課題 1 - 中日劇場での観劇について書かれた文章を、一字一句変えずに全文書き写してください。

引き続き、中日公演の話です。

 興味深かったのは、『Romance de Paris』が、そこそこおもしろかったこと。

 大劇で観ていたときは、怒りというより絶望感にうちひしがれた、失敗作。
 正塚せんせぇ、もうダメなのかもな……。創作者として終わってしまったのかもしれない、と絶望した。

 でも、中日劇場で改めて観ると、けっこーおもしろかったし、キャラクタに感情移入もできたんだ。
 もちろん、前に日記でつらつら書いた部分は、認めてないけどな。

 それとはべつに、これはこれとして、たのしんでいる自分がいた。

 答えは、すぐにわかった。

 ここが、中劇場だからだ。

 中日劇場は大劇場より1000ほど客席の少ない、中クラスの規模の劇場だ。
 オケボックスもないし、銀橋もない。
 1列目の客席の目の前が、もう舞台だ。

 劇場のキャパの問題だったんだ。

入力データ -
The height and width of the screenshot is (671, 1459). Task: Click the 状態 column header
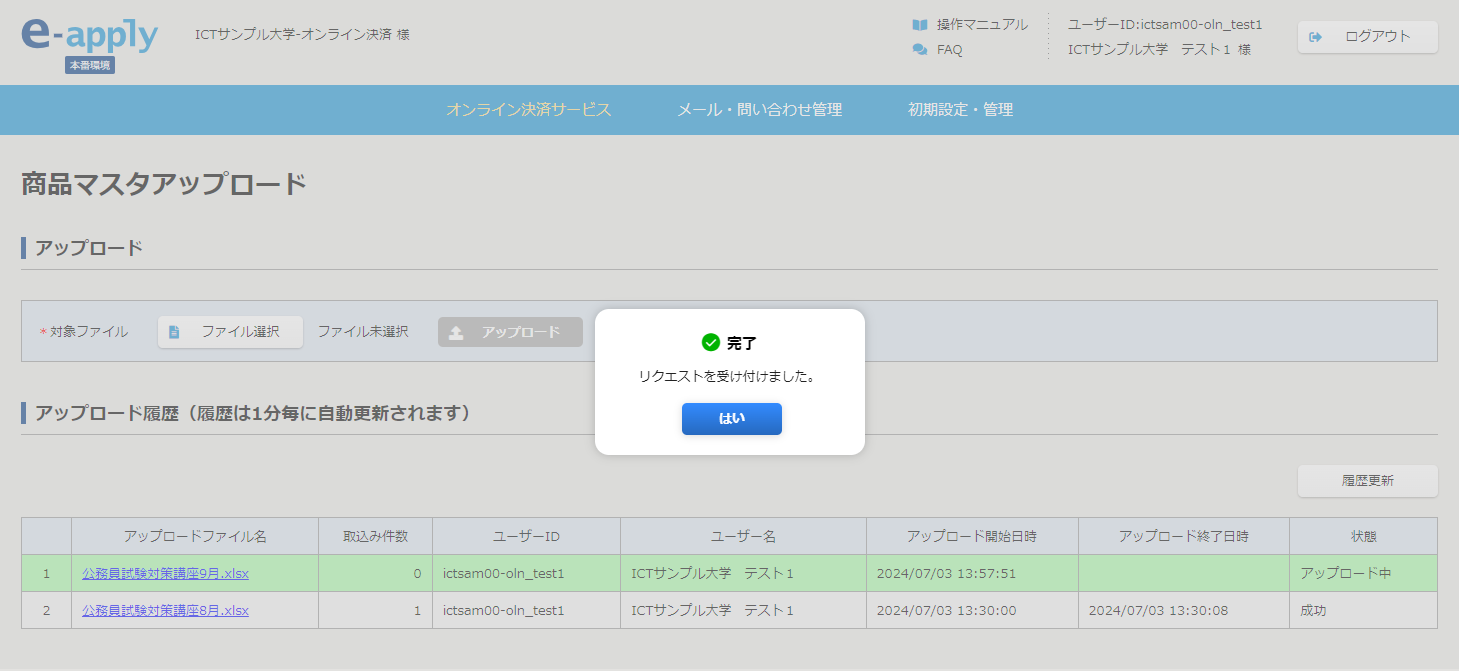[x=1363, y=537]

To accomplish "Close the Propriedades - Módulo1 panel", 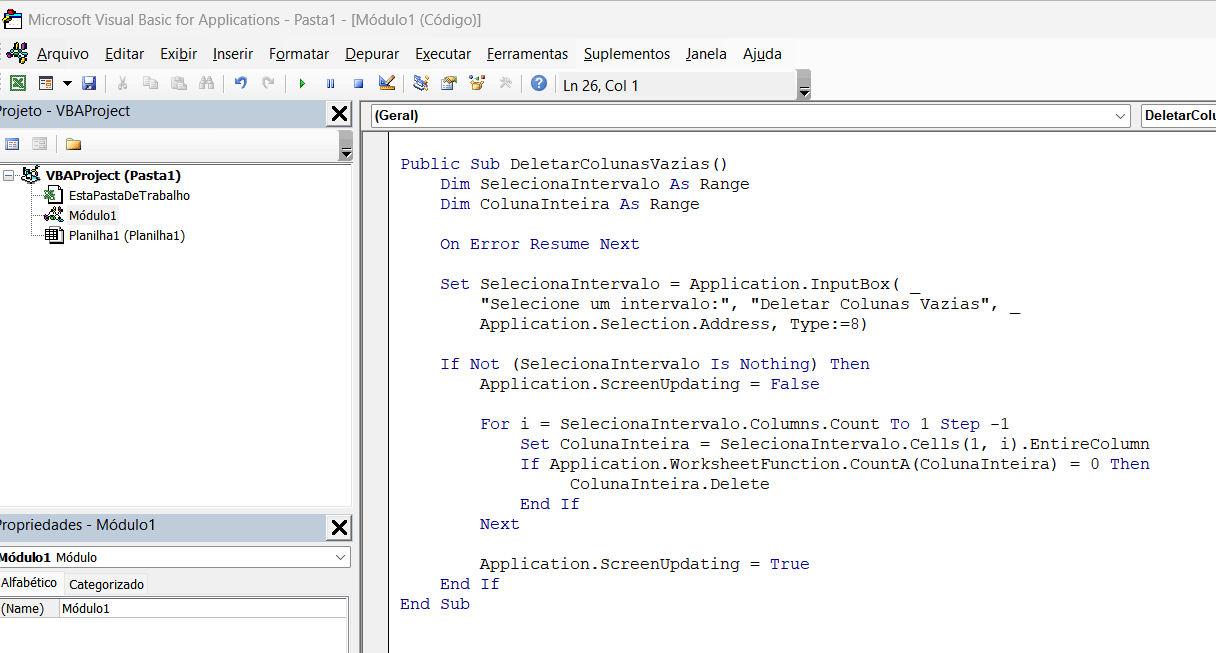I will (340, 527).
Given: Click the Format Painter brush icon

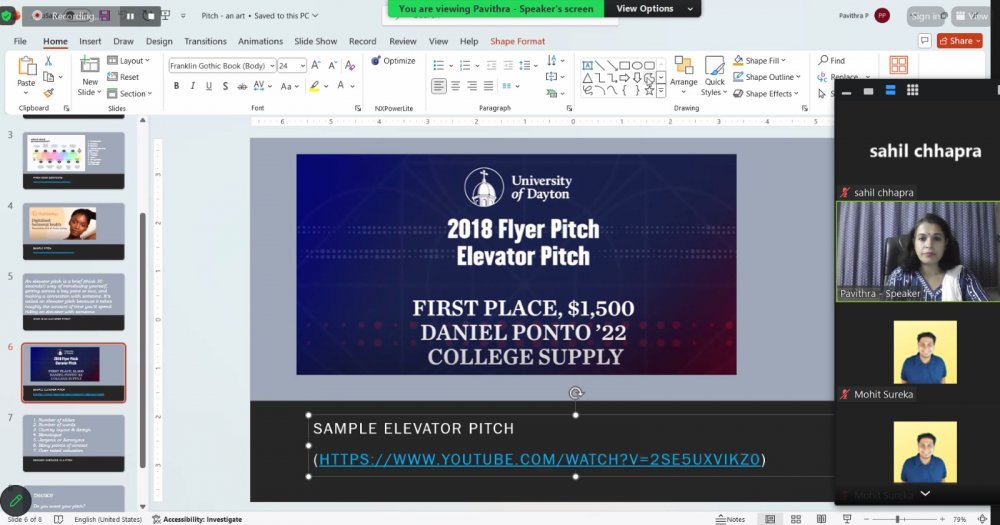Looking at the screenshot, I should click(x=48, y=93).
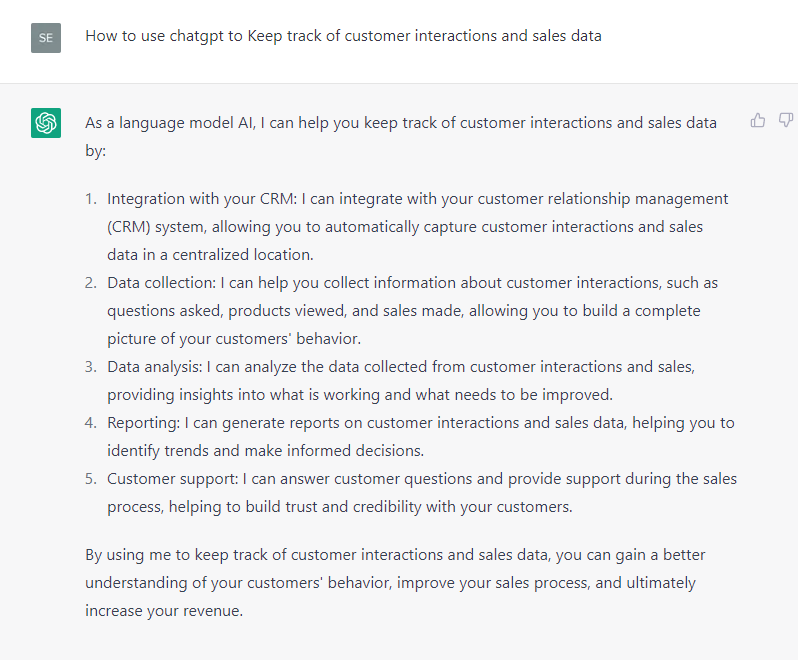Click list number 5 marker
798x660 pixels.
(91, 479)
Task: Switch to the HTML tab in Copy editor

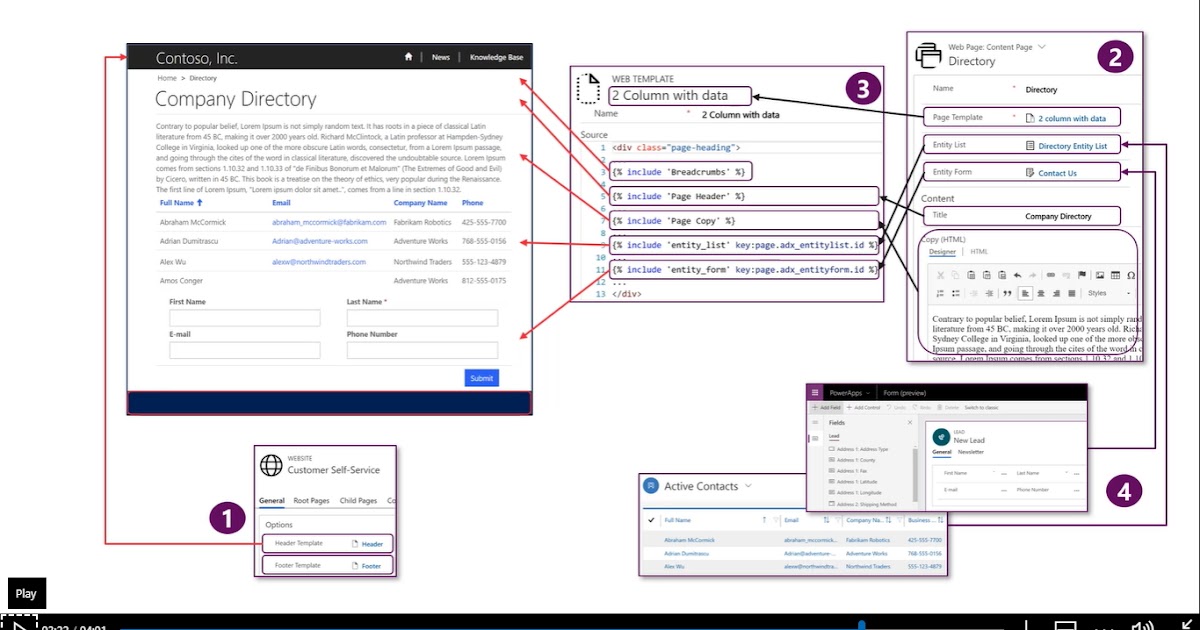Action: 979,253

課題 2 - エントリのうち、「Given: Click the Format Painter brush icon」を含む行からエントリの最後の行までを、両端の行も含めてそのまま書き出してください。画像は書き出さずに省いてください。

正解 1 -
引き続き、中日公演の話です。

 興味深かったのは、『Romance de Paris』が、そこそこおもしろかったこと。

 大劇で観ていたときは、怒りというより絶望感にうちひしがれた、失敗作。
 正塚せんせぇ、もうダメなのかもな……。創作者として終わってしまったのかもしれない、と絶望した。

 でも、中日劇場で改めて観ると、けっこーおもしろかったし、キャラクタに感情移入もできたんだ。
 もちろん、前に日記でつらつら書いた部分は、認めてないけどな。

 それとはべつに、これはこれとして、たのしんでいる自分がいた。

 答えは、すぐにわかった。

 ここが、中劇場だからだ。

 中日劇場は大劇場より1000ほど客席の少ない、中クラスの規模の劇場だ。
 オケボックスもないし、銀橋もない。
 1列目の客席の目の前が、もう舞台だ。

 劇場のキャパの問題だったんだ。

正解 2 -
Given: Click the Format Painter brush icon

Looking at the screenshot, I should click(x=48, y=93).
Click list number 5 marker
798x660 pixels.
(91, 479)
Task: Switch to the HTML tab in Copy editor

Action: 979,253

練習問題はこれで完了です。